NoDrift supports two formats:

1) Single-block prompt (implicit default section)

You are a customer support assistant.
Always be concise.

2) Sectioned prompt (recommended)

[tone]
Be calm and professional.

[rules]
Never invent refunds.

[escalation]
Escalate billing disputes to a manager.

Rules:

  • Section headers use [section-name] syntax.
  • Header names are normalized to lowercase.
  • Text before the first header is stored as a special __default__ section.

Installation

From source

git clone https://github.com/Feareis/nodrift.git
cd nodrift
pip install -e .

Optional dependencies

  • OpenAI backend support:
pip install -e .[openai]
  • Development dependencies:
pip install -e .[dev]

Quick start (CLI)

Compare two prompt versions:

nodrift diff tests/sample/v1.txt tests/sample/v2.txt

Use a custom failure threshold:

nodrift diff old.txt new.txt --threshold 0.30

Output machine-readable JSON:

nodrift diff old.txt new.txt --json

Exit codes

  • 0: overall drift is within threshold.
  • 1: overall drift exceeds threshold, or input/parse error.
  • 2: unexpected runtime error.

This makes the CLI suitable for CI checks and pre-merge validation.


Severity model

NoDrift computes drift scores from semantic similarity and maps them to severity bands:

  • ok: drift < 0.15
  • warning: drift >= 0.15 and < 0.40
  • breaking: drift >= 0.40

Overall drift is the mean of all section drift scores.


Python API

You can integrate NoDrift in scripts and test pipelines:

from nodrift import parse_file, diff

old_prompt = parse_file("v1.txt")
new_prompt = parse_file("v2.txt")

report = diff(old_prompt, new_prompt)

print(report.overall_drift)
print(report.overall_severity)
for name, section in report.sections.items():
    print(name, section.drift_score, section.severity)

Embedding backends

NoDrift currently supports:

  • local (default): sentence-transformers/all-MiniLM-L6-v2
  • openai: text-embedding-3-small

By default, CLI uses the local backend (no external API required).

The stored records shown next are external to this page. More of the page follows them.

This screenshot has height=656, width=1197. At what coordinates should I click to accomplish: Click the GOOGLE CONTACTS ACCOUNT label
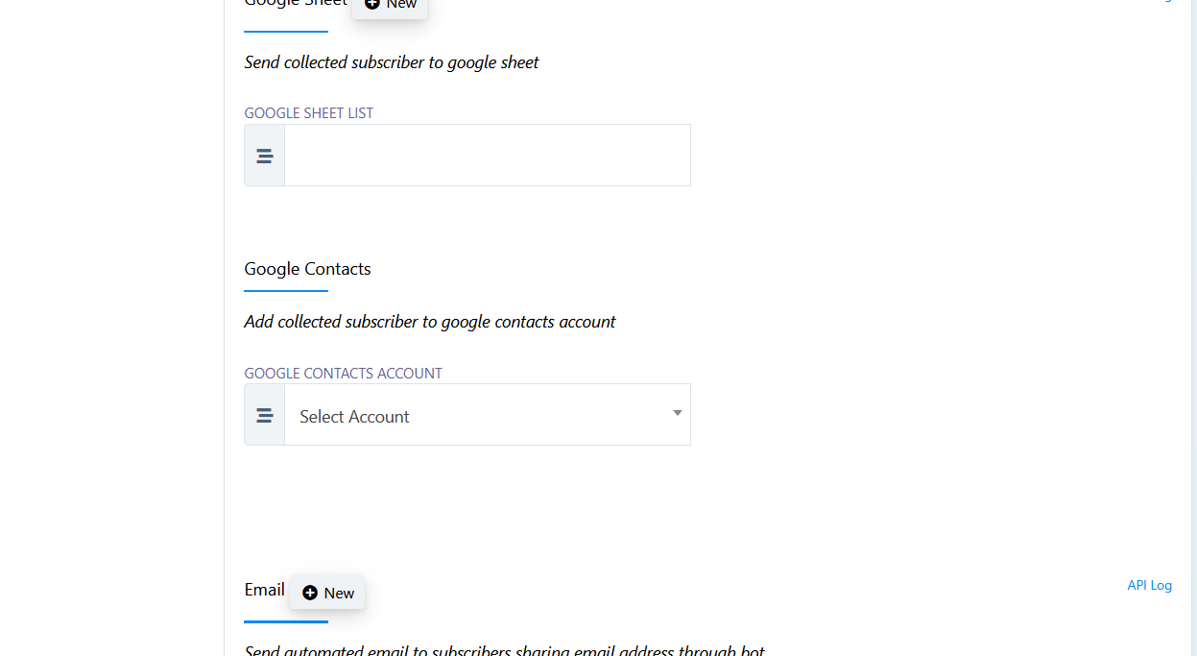343,373
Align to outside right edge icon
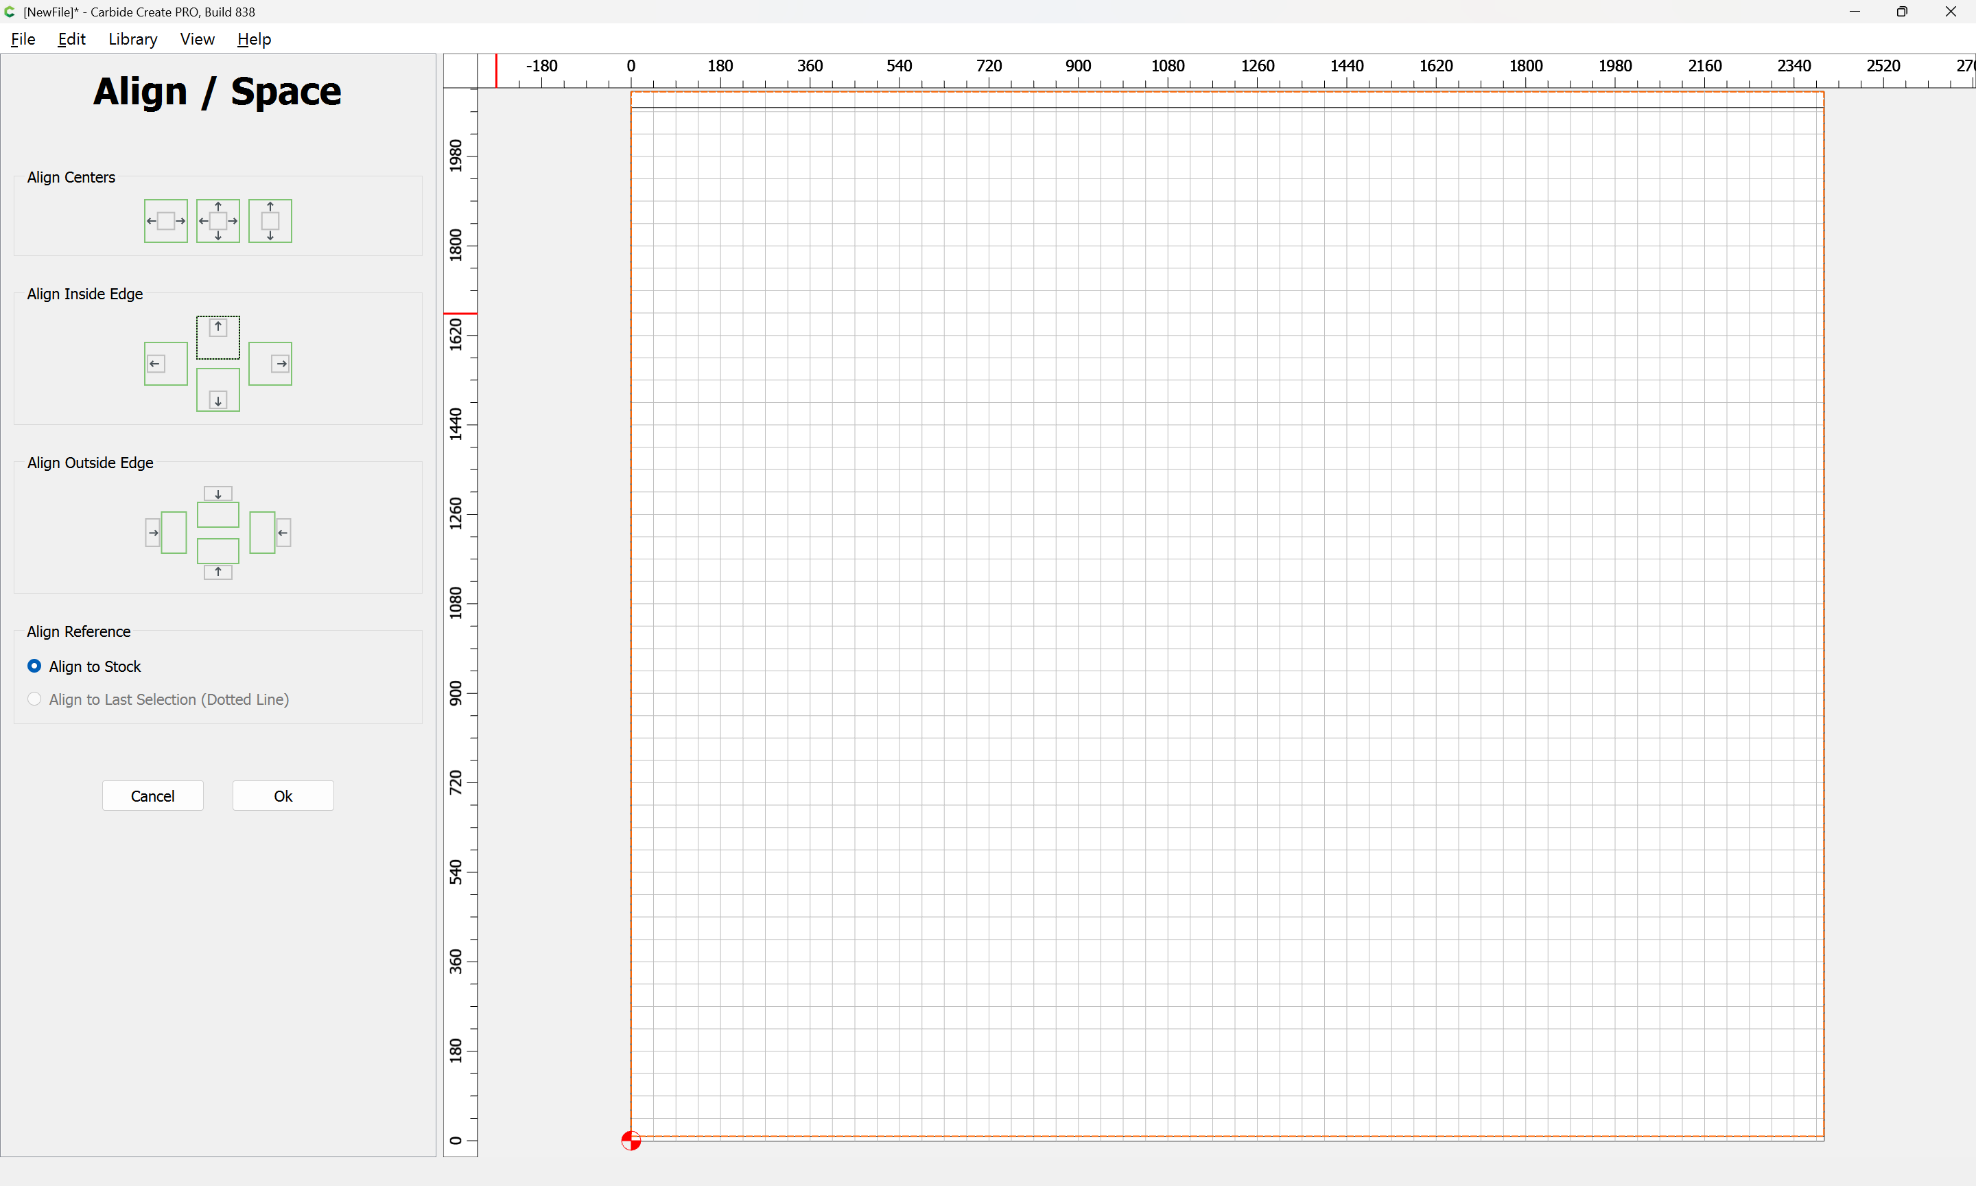1976x1186 pixels. click(270, 532)
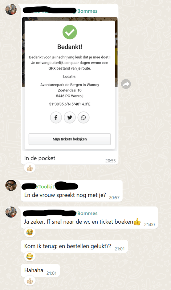
Task: Click the Facebook share icon
Action: [x=56, y=117]
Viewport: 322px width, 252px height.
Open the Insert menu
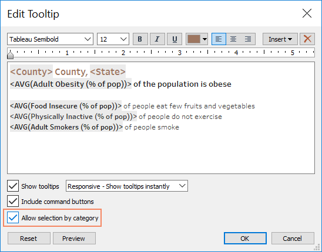tap(280, 39)
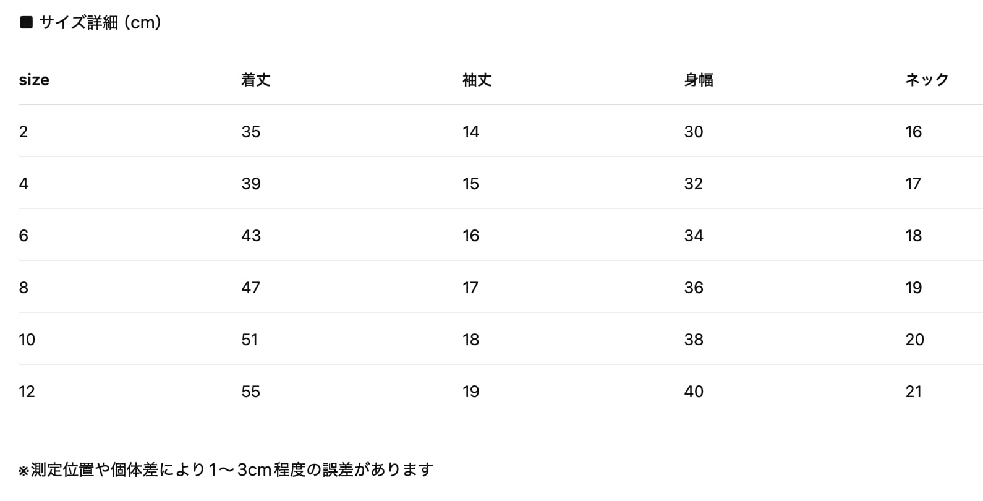Select the 袖丈 column header
983x501 pixels.
click(477, 80)
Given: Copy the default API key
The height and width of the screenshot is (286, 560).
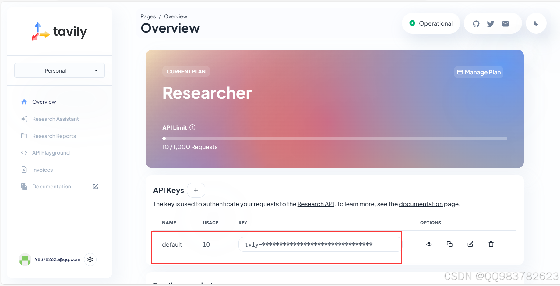Looking at the screenshot, I should point(450,244).
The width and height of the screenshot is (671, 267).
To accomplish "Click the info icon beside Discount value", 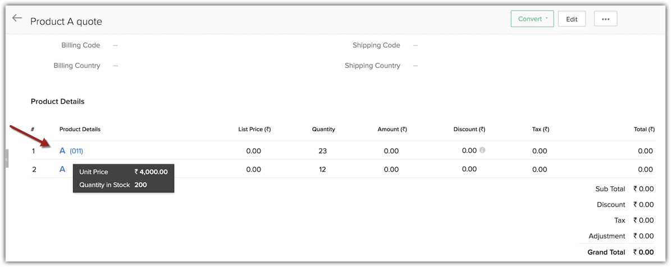I will click(482, 150).
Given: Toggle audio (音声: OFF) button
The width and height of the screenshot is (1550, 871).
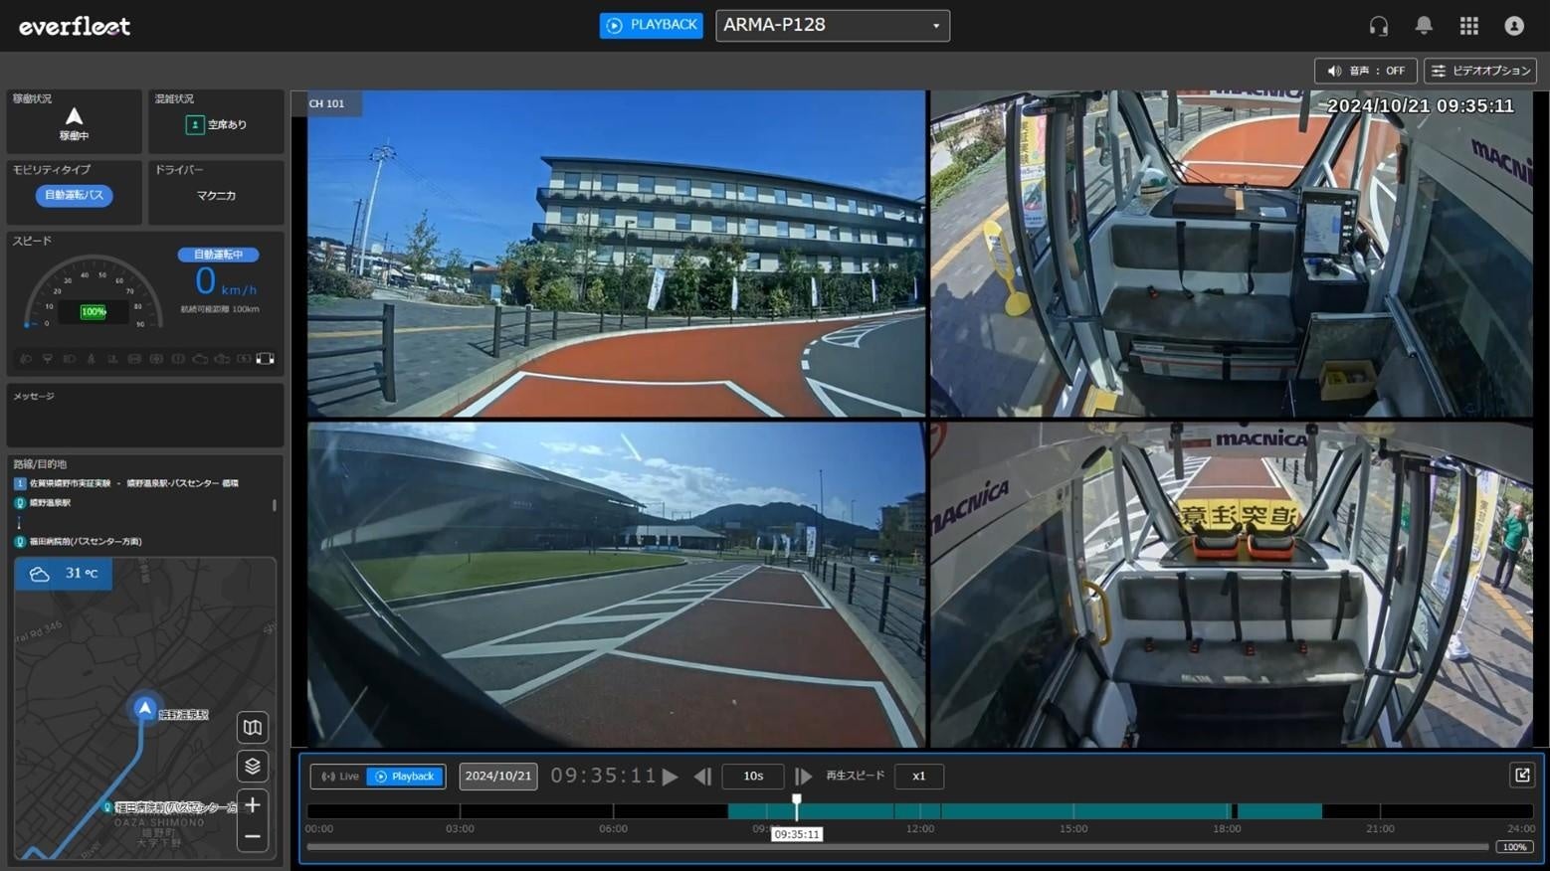Looking at the screenshot, I should [x=1365, y=71].
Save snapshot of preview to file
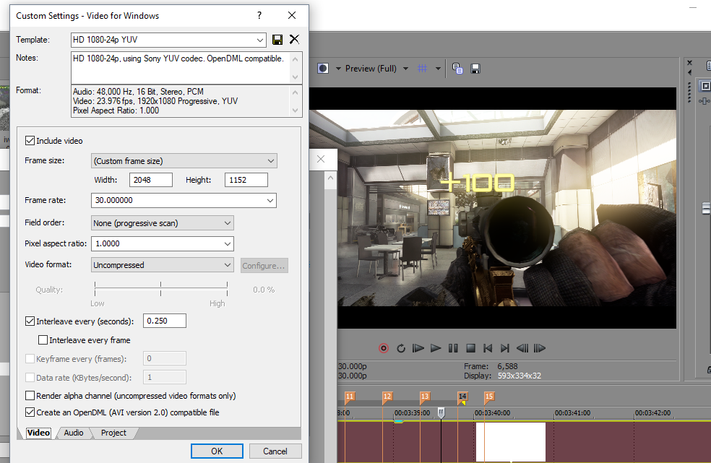 click(475, 69)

If using OpenAI in Python code, provide OPENAI_API_KEY or pass api_key when creating the embedder backend.


Project architecture

Core modules:

  • nodrift/parser.py: parses raw prompt files into structured sections.
  • nodrift/embedder.py: embedding interfaces and backend factory.
  • nodrift/scorer.py: similarity, drift scoring, and final report model.
  • nodrift/reporter.py: rich terminal output formatting.
  • nodrift/cli.py: nodrift Typer CLI command entry point.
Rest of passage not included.